» Work to complete
Using the records below, write out again exactly the lines that begin at the line containing "WowOption Pro (74, 1518)" and end at the line containing "Refund Policy (481, 2003)", and no other lines.

━━━━━━━━━━━━━━━━

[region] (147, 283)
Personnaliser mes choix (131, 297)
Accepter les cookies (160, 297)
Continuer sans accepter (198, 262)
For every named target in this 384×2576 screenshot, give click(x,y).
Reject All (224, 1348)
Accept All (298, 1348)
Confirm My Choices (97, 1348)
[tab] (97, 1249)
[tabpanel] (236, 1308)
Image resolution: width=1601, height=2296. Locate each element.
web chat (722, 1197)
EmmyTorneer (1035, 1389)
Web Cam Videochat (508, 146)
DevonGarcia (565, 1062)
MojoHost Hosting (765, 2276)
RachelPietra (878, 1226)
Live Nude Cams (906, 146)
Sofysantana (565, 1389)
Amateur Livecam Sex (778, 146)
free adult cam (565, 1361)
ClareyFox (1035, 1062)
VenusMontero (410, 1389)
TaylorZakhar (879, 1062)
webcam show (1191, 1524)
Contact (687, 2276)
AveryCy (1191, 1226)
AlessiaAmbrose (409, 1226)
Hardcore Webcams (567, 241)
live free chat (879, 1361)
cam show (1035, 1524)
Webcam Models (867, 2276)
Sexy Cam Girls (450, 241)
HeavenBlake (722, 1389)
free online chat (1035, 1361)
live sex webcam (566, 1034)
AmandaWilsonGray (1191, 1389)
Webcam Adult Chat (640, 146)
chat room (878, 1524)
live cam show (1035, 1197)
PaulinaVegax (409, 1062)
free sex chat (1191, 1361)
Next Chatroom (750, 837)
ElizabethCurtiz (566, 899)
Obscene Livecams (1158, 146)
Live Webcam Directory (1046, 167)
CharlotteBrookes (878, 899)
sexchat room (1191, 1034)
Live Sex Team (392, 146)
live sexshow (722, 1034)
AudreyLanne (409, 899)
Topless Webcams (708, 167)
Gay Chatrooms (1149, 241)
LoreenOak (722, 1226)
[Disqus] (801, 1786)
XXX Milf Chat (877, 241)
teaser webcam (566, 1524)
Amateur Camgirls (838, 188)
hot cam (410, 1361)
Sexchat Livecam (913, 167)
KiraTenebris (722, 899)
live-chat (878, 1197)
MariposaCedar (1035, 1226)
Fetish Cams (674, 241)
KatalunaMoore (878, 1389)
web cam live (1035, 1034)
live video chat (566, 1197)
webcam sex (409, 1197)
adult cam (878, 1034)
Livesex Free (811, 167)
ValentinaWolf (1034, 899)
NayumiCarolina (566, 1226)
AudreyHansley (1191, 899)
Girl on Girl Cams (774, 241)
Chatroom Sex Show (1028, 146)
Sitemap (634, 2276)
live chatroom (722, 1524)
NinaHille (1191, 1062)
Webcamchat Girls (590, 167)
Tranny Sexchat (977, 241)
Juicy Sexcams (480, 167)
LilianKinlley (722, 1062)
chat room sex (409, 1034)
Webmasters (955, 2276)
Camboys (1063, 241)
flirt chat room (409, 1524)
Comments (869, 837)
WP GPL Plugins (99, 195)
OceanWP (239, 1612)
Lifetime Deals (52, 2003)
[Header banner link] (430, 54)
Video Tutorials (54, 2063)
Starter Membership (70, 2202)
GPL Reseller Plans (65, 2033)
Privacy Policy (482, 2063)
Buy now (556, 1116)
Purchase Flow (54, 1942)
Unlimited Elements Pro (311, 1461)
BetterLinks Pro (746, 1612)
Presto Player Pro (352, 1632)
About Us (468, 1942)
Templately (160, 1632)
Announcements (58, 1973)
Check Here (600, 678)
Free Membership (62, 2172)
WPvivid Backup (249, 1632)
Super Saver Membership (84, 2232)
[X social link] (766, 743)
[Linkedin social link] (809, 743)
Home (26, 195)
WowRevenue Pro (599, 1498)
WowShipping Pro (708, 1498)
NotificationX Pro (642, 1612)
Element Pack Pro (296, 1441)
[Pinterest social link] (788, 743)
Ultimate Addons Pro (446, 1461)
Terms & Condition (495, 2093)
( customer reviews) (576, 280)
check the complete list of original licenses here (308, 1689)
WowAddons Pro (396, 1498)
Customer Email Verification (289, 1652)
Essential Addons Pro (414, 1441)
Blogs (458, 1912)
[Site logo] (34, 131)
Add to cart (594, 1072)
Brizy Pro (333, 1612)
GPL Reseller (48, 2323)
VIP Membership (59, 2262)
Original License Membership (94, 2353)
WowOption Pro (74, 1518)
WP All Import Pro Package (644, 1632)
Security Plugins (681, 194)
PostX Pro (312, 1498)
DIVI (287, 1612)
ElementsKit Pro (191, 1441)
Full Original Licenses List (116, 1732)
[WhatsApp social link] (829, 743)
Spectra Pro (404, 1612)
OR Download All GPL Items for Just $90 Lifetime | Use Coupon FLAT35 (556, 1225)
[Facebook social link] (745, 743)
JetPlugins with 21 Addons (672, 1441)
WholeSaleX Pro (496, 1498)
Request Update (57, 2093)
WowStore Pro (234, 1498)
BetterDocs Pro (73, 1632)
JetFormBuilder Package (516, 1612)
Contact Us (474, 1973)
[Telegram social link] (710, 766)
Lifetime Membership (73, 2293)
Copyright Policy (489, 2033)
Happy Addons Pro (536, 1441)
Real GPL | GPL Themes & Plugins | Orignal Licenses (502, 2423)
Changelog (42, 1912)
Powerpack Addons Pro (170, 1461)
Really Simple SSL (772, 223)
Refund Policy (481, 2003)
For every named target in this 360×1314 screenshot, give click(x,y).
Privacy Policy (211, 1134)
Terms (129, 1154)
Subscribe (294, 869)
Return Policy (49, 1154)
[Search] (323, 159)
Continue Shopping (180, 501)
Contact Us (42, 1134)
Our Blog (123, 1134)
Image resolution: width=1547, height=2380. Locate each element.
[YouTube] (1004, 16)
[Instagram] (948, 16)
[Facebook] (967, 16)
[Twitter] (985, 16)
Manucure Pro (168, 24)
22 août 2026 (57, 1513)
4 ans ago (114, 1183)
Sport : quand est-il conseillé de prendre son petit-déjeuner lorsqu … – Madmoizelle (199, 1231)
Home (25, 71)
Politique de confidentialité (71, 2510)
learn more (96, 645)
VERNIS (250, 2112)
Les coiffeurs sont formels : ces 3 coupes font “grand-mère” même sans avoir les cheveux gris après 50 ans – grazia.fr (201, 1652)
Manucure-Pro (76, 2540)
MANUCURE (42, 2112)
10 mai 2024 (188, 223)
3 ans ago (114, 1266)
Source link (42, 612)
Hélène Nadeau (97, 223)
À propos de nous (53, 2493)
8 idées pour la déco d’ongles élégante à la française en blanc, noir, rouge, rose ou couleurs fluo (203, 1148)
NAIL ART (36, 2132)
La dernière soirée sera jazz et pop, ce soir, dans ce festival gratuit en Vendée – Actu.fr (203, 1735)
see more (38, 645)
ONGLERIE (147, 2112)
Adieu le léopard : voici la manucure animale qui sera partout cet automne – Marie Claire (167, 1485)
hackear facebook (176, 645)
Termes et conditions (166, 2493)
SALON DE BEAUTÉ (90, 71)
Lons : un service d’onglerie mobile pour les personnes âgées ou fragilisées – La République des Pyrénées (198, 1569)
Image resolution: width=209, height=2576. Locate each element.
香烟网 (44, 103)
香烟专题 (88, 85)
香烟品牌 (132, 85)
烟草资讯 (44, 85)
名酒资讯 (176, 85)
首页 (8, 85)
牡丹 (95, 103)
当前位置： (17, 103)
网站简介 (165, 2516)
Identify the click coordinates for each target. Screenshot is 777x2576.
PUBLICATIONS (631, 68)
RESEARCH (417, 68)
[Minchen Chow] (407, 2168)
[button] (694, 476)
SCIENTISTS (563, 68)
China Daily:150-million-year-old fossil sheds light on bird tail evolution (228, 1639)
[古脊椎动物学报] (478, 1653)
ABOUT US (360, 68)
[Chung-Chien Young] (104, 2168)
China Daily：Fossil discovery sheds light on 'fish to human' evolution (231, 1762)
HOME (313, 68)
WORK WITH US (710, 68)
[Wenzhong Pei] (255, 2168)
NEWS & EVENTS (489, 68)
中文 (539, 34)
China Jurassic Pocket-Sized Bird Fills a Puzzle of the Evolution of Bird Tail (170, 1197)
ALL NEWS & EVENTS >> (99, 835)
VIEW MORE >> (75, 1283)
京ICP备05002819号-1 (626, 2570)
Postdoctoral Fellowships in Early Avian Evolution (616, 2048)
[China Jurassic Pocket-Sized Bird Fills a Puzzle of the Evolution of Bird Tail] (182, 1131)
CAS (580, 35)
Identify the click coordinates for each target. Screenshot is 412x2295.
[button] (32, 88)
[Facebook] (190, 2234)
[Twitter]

━━━━━━━━━━━━━━━━

» Solution to the exercise
WowOption Pro (74, 1518)
WP All Import Pro Package (644, 1632)
Security Plugins (681, 194)
PostX Pro (312, 1498)
DIVI (287, 1612)
ElementsKit Pro (191, 1441)
Full Original Licenses List (116, 1732)
[WhatsApp social link] (829, 743)
Spectra Pro (404, 1612)
OR Download All GPL Items for Just $90 Lifetime | Use Coupon FLAT35 (556, 1225)
[Facebook social link] (745, 743)
JetPlugins with 21 Addons (672, 1441)
WholeSaleX Pro (496, 1498)
Request Update (57, 2093)
WowStore Pro (234, 1498)
BetterDocs Pro (73, 1632)
JetFormBuilder Package (516, 1612)
Contact Us (474, 1973)
[Telegram social link] (710, 766)
Lifetime Membership (73, 2293)
Copyright Policy (489, 2033)
Happy Addons Pro (536, 1441)
Real GPL | GPL Themes & Plugins | Orignal Licenses (502, 2423)
Changelog (42, 1912)
Powerpack Addons Pro (170, 1461)
Really Simple SSL (772, 223)
Refund Policy (481, 2003)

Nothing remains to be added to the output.